**Stated exercise**
Starting at the line that contains "The height and" and ending with the last of the lines, swap "dropdown button" for "menu button" and write out only that span, with everything else unchanged and the pictures omitted.

**Available records**
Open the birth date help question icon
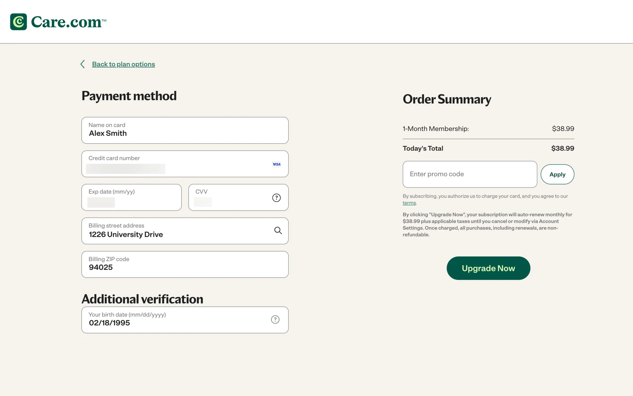Viewport: 633px width, 396px height. 275,319
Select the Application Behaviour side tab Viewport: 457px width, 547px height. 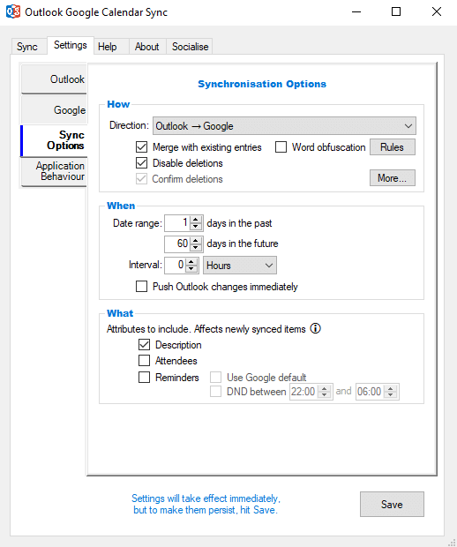point(54,171)
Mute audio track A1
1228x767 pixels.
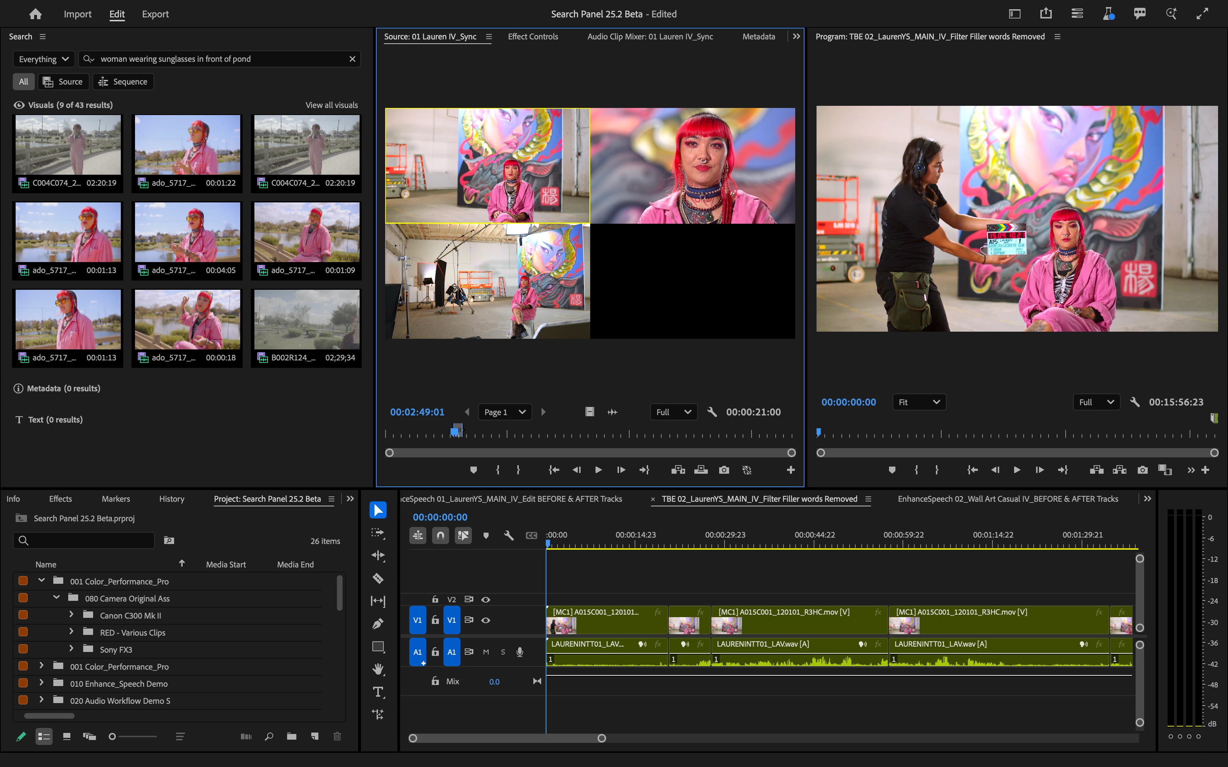486,652
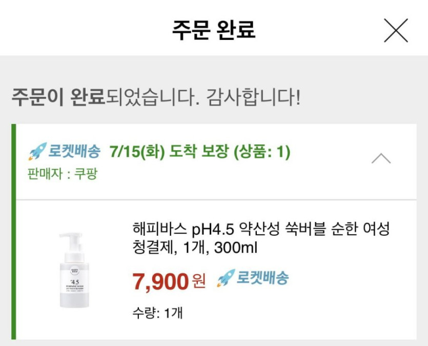Click the rocket icon beside the price

coord(225,278)
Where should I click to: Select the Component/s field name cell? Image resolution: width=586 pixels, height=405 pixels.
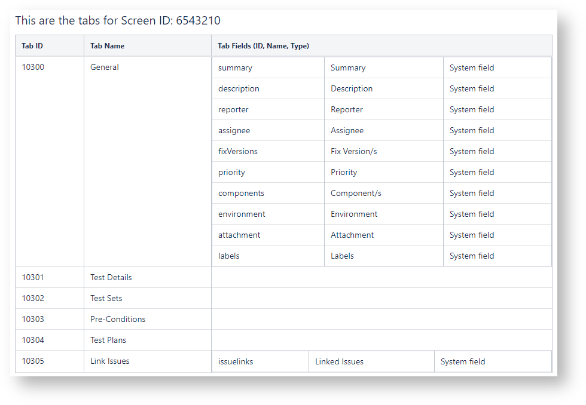356,194
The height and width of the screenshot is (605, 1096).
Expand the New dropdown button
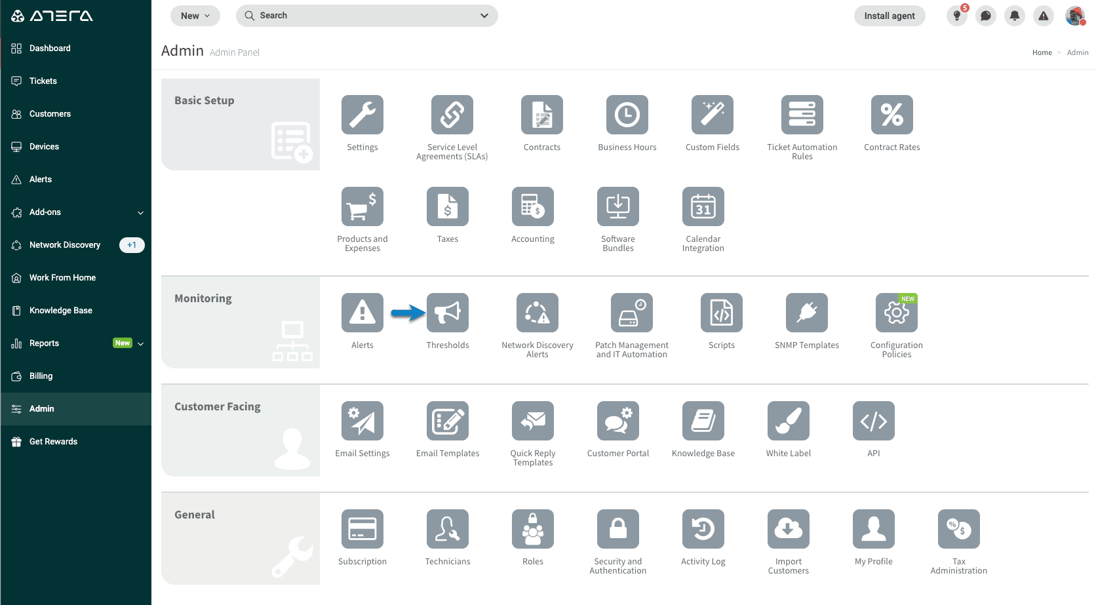(195, 16)
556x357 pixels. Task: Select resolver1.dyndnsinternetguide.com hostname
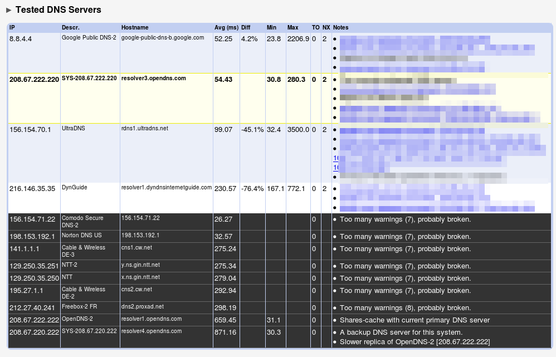point(167,188)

**Exercise output**
The height and width of the screenshot is (605, 1096).
Expand the New menu button
(195, 16)
556x357 pixels. Task: Select resolver1.dyndnsinternetguide.com hostname
point(167,188)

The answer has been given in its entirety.